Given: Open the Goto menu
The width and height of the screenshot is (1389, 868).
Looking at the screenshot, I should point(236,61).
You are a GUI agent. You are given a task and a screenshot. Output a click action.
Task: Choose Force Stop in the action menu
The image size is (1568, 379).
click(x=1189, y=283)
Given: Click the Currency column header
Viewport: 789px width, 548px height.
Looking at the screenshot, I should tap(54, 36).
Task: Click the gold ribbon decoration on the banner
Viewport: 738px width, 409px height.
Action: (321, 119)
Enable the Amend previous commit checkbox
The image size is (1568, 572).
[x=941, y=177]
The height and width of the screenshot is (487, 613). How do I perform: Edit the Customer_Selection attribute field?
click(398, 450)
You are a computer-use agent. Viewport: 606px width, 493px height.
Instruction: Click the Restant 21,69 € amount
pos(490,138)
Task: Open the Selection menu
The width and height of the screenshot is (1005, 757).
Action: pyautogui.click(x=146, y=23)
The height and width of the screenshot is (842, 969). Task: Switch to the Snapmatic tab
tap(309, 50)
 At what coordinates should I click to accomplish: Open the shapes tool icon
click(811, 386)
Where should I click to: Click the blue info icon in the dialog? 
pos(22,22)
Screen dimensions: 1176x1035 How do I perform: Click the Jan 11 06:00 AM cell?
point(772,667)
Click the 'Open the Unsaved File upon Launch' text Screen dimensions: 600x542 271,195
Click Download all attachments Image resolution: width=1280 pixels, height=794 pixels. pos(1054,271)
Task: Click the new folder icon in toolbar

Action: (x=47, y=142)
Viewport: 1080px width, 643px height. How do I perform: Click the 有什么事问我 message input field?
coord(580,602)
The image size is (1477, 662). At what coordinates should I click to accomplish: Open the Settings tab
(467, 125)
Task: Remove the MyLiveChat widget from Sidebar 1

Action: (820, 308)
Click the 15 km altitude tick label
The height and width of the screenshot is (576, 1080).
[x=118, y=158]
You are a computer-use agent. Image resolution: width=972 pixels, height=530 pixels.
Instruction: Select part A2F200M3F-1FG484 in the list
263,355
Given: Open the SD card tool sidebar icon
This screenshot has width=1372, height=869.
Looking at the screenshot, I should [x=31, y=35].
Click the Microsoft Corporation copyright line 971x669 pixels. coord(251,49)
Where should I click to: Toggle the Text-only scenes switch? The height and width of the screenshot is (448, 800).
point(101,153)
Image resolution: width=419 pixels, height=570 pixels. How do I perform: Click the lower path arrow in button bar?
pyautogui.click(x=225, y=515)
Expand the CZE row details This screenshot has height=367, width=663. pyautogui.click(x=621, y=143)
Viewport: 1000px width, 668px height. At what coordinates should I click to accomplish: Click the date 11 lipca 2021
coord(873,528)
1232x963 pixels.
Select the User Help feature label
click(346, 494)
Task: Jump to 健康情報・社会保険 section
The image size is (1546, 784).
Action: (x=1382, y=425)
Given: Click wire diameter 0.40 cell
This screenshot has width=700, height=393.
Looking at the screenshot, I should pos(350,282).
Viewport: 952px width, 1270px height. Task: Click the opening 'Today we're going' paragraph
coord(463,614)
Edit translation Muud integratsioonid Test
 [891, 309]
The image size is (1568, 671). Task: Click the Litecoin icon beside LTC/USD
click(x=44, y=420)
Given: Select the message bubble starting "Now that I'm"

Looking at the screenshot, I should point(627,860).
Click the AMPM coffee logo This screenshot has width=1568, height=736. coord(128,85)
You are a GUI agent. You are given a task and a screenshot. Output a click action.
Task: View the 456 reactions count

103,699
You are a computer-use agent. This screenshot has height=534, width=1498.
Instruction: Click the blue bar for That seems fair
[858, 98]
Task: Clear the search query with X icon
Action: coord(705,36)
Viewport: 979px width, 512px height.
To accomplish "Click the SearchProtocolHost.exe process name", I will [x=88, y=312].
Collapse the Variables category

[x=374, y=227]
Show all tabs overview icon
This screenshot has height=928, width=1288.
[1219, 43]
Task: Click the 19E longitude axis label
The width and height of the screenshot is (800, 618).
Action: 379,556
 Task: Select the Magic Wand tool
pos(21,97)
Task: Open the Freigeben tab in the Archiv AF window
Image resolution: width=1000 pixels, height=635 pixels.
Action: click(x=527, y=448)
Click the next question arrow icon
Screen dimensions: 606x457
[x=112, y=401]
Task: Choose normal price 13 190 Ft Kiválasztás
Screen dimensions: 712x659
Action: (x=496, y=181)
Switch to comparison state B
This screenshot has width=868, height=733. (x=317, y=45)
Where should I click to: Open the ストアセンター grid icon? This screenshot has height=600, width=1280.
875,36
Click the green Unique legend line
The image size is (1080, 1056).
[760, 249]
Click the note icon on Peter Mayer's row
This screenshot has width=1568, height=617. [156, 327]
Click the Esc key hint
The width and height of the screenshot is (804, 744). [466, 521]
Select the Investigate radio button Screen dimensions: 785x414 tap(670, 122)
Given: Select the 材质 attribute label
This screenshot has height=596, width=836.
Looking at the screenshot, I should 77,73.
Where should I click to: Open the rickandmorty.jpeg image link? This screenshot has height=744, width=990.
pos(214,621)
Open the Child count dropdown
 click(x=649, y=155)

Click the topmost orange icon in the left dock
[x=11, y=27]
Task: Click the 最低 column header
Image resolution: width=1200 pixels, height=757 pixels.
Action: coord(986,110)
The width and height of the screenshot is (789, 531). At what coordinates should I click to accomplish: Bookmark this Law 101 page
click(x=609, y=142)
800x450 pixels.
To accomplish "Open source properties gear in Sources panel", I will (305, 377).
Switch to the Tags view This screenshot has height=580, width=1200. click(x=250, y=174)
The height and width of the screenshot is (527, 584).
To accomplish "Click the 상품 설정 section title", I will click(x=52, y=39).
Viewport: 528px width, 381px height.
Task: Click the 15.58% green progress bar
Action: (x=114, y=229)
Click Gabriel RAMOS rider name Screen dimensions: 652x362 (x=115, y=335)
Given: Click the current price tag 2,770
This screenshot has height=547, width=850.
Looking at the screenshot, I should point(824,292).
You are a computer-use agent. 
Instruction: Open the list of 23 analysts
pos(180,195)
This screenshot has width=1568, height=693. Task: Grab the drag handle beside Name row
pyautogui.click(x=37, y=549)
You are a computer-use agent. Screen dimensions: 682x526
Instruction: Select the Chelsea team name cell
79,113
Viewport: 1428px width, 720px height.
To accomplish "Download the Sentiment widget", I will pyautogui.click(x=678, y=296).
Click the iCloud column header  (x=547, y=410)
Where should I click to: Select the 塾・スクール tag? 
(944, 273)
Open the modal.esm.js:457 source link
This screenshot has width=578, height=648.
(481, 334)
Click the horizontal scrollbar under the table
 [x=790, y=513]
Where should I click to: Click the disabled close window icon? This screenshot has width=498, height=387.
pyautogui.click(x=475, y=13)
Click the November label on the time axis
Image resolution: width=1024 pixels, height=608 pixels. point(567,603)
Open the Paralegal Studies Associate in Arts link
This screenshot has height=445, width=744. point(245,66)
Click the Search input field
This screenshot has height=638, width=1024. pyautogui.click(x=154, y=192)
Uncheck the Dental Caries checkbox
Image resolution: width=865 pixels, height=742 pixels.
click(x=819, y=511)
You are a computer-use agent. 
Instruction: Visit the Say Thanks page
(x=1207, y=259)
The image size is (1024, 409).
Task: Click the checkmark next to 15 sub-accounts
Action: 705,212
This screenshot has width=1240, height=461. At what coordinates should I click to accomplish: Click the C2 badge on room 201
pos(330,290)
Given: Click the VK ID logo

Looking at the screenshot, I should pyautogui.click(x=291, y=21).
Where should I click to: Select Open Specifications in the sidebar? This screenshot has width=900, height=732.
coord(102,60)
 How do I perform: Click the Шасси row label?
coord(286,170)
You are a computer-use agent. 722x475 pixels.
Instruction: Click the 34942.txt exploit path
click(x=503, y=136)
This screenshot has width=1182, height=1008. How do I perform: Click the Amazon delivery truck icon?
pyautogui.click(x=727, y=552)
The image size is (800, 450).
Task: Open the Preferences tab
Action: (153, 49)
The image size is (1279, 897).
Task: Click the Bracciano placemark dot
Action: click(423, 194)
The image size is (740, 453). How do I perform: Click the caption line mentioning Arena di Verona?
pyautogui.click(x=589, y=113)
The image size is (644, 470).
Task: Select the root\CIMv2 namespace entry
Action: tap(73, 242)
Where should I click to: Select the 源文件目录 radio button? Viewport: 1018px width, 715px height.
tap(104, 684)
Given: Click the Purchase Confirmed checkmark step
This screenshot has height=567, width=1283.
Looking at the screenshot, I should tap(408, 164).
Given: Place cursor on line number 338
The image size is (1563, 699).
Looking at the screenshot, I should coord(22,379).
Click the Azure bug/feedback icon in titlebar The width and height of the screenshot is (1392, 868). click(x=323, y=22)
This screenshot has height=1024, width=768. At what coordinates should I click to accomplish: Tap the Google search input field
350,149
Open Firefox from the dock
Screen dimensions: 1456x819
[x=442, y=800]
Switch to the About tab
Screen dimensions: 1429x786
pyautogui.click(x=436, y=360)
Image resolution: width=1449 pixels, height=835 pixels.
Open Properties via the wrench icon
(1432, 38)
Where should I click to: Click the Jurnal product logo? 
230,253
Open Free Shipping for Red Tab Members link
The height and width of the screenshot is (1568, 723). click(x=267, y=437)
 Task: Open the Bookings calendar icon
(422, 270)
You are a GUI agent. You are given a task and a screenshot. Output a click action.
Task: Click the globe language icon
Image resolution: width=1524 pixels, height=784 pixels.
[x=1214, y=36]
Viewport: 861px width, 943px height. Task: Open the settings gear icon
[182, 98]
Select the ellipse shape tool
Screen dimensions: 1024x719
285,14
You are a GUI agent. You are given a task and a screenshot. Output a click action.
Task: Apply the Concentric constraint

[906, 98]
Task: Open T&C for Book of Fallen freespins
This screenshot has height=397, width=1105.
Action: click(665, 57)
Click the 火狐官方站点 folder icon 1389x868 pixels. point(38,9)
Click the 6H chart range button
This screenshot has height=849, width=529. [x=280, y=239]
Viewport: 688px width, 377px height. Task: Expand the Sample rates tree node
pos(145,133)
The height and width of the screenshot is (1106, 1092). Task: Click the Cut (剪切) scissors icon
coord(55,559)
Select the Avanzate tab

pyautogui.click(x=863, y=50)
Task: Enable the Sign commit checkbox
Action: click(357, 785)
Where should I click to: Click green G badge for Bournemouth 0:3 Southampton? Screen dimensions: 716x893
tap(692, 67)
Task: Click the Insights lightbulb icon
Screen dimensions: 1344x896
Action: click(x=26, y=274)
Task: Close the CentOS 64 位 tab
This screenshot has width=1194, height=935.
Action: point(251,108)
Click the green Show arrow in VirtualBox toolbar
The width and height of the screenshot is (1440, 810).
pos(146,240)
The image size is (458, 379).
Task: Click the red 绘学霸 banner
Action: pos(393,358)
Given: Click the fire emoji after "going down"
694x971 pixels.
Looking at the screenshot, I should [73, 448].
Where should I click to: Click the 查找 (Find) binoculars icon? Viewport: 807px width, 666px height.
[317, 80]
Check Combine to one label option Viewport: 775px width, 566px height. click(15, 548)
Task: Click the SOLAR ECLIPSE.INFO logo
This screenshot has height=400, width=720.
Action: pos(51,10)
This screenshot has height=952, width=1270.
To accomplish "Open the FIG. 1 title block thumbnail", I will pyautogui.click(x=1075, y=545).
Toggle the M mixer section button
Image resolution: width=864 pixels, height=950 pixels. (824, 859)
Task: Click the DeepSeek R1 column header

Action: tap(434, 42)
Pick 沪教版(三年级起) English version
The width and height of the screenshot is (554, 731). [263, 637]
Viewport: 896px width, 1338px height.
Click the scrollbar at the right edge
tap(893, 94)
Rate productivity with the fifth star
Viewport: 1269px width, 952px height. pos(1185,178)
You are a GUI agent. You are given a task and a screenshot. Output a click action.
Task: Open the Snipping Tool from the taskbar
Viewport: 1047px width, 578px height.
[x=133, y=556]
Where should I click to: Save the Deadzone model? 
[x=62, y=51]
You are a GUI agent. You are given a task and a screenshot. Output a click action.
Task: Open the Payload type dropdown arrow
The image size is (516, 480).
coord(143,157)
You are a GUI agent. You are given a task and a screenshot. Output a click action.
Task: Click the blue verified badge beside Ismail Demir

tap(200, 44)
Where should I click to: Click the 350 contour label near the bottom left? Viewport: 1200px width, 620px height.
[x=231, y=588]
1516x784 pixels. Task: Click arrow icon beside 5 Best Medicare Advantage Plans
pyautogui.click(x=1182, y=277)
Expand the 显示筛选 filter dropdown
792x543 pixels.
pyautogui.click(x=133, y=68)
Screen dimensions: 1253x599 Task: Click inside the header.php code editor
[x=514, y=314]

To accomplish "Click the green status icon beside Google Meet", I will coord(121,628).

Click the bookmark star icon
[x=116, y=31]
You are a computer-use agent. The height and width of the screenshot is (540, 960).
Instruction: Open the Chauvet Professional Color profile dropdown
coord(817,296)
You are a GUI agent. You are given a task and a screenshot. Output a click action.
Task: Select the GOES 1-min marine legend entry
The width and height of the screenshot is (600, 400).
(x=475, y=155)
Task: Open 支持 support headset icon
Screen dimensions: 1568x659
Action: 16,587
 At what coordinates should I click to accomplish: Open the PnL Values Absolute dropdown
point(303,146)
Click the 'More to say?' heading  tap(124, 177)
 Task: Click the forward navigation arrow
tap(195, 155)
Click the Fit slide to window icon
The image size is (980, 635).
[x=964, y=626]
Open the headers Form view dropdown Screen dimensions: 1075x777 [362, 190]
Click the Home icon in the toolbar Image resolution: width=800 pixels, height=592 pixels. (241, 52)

- - - -

**Try it**. All lines above containing the string "legend": copy each one.

**Result of this exercise**.
Click the green Unique legend line
Task: Select the GOES 1-min marine legend entry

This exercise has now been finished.